→ **SOURCE EXTRACT**:

BEST MODE FOR CARRYING OUT THE INVENTION

After devoted study and due consideration, the inventors of the present invention concluded that impact extrusion molding can be conducted with metal flow from the bottom of a slug toward the side of the molded product being suppressed, by opening and closing a hole in the bottom of a dice, and that an impact extrusion molded article that is small in the variation of metallographic structure on the lower outer surfaces on the side of the molded product, and that is excellent in appearance design, can be thereby obtained.
The present invention has been completed based on this knowledge.
The preferred embodiments of the impact extrusion molded article, the impact extrusion molding method, and the impact extrusion molding apparatus according to the present invention, will be described hereinafter with reference to Figs. 1 to 9. It should be noted that the same constituent elements are denoted by the same reference numerals throughout the drawings in explanation of the respective drawings.

FIRST EMBODIMENT

Fig. 1 is a partially sectional explanatory view showing the first embodiment of the impact extrusion molding apparatus according to the present invention. Figs. 2 and 3 are partially sectional explanatory views showing that a semifinished product is being extrusion molded by the apparatus in the first embodiment shown in Fig. 1. Fig. 4 is an enlarged sectional explanatory view of the top end portion of a punch shown in Fig. 3. Fig. 5 is a cross-sectional view of an extrusion molded product.
In Fig. 1, a dice 1 and a punch 2 are attached to a dice holder 10 and a punch holder 20, respectively, similarly to the conventional apparatus.
Holes 11 and 12, equal in diameter and communicating with each other, are formed to go through the bottom of the dice 1, and that of the dice holder 10, respectively. A rod 50 is provided, to slide in these holes 11 and 12, and an opening/closing means 5, for opening and closing the hole 11 in the bottom of the dice 1, is provided on the upper end of the rod 50.

→ **RECORDS PROVIDED**:
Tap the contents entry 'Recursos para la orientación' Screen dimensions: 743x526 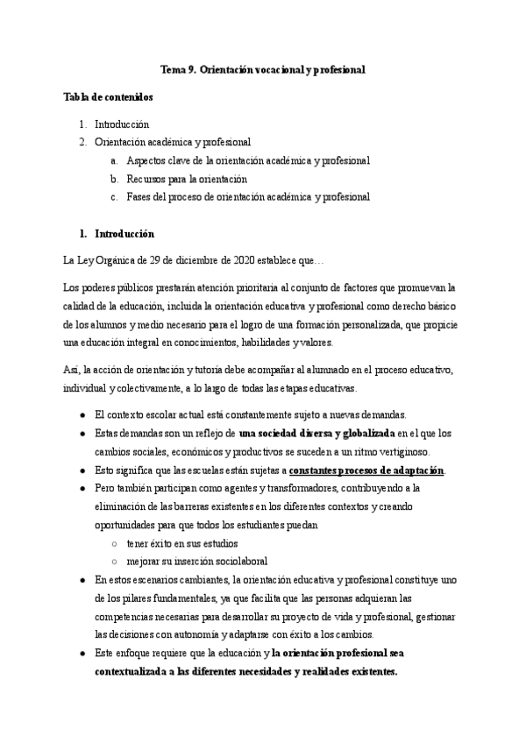[186, 179]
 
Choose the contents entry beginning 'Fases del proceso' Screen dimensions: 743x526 [247, 197]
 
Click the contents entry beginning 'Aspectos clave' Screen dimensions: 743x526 [247, 160]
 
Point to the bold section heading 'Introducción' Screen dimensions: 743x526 [124, 234]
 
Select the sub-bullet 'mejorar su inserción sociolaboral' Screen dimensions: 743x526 [196, 561]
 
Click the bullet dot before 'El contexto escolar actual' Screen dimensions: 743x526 [82, 414]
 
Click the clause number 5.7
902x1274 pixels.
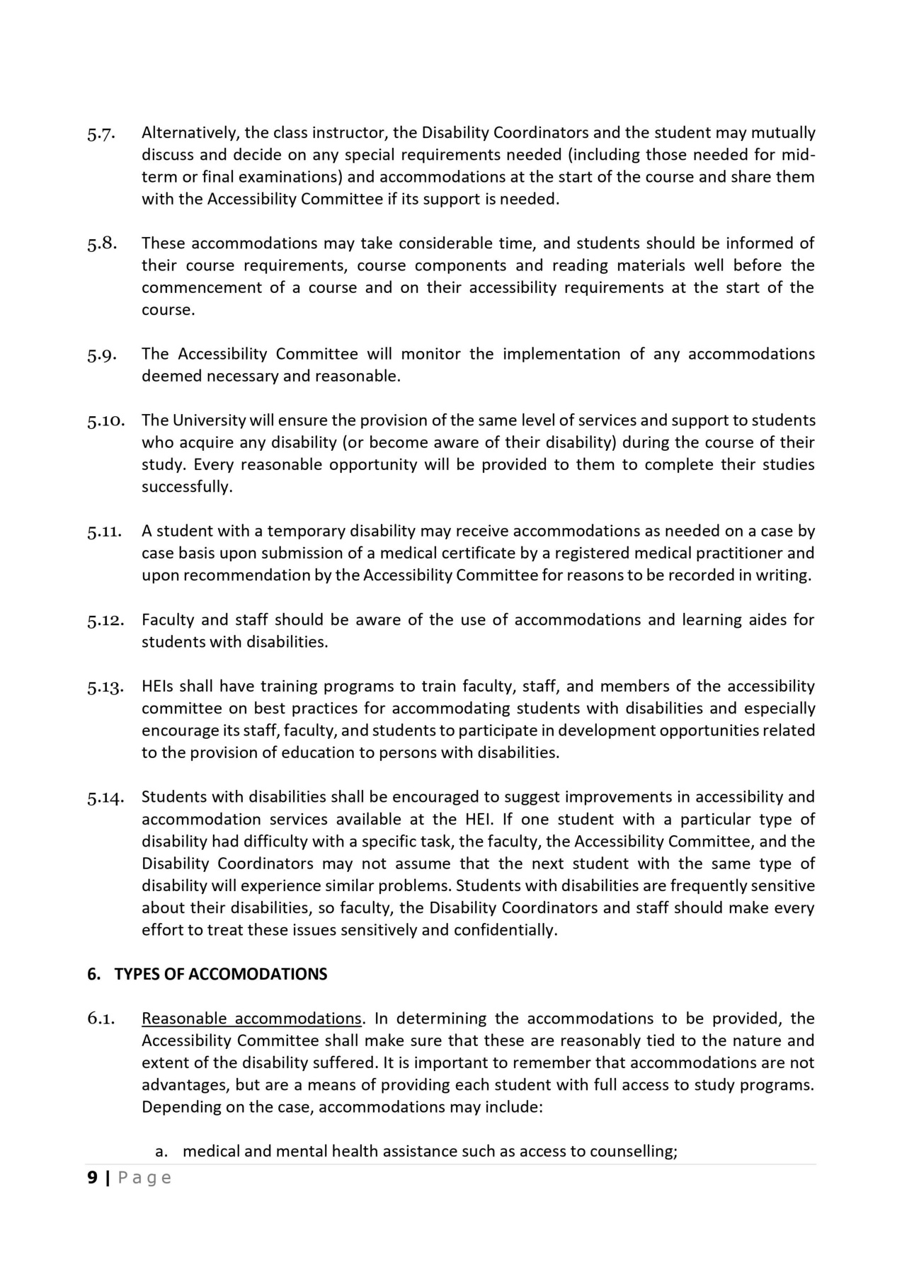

→ **TASKS AND EXERCISES**:
(a) In the impact extrusion molding excerpt, what is provided on the upper end of rod 50?
(b) Proceed with the impact extrusion molding excerpt, picking up right after its final sentence.
The data are separate material from the impact extrusion molding excerpt.

→ **RESULTS OF THE TASKS**:
(a) An opening/closing means 5 that opens and closes the hole 11 in the bottom of the dice 1.

(b)
A back pressure applying means 6, which consists of, for example, a hydraulic cylinder, is provided below the dice holder 10. The back pressure applying means 6 is constituted to be supplied with pressure from a hydraulic pump 60, at appropriate times.
The opening/closing means 5 operates as follows. When back pressure in a direction opposite to the punch 2 is applied to the opening/closing means 5, by the back pressure applying means 6, through a piston 61 and the rod 50, the opening/closing means 5 closes the hole 11 in the bottom of the dice 1 against the molding pressure of the punch 2. By relieving the back pressure applied by the back pressure applying means 6 on the opening/closing means 5, the opening/closing means 5 is lowered, to open the hole 11 in the bottom of the dice 1.
A pressure sensor 7, which detects molding load (pressure) applied by the punch 2, is provided above the punch 2, and a position sensor 8, which detects the level of the punch 2, is provided on the side of the punch 2. Based on detection information from these sensors 7 and 8, the solenoid valve 62 of the hydraulic pump 60 is opened or closed, thus controlling the back pressure applying means 6.
A relief valve 63 functions to prevent excessive pressure from being generated in the hydraulic cylinder.
The function of the molding apparatus in the first embodiment will be described, while also describing the molding method in detail.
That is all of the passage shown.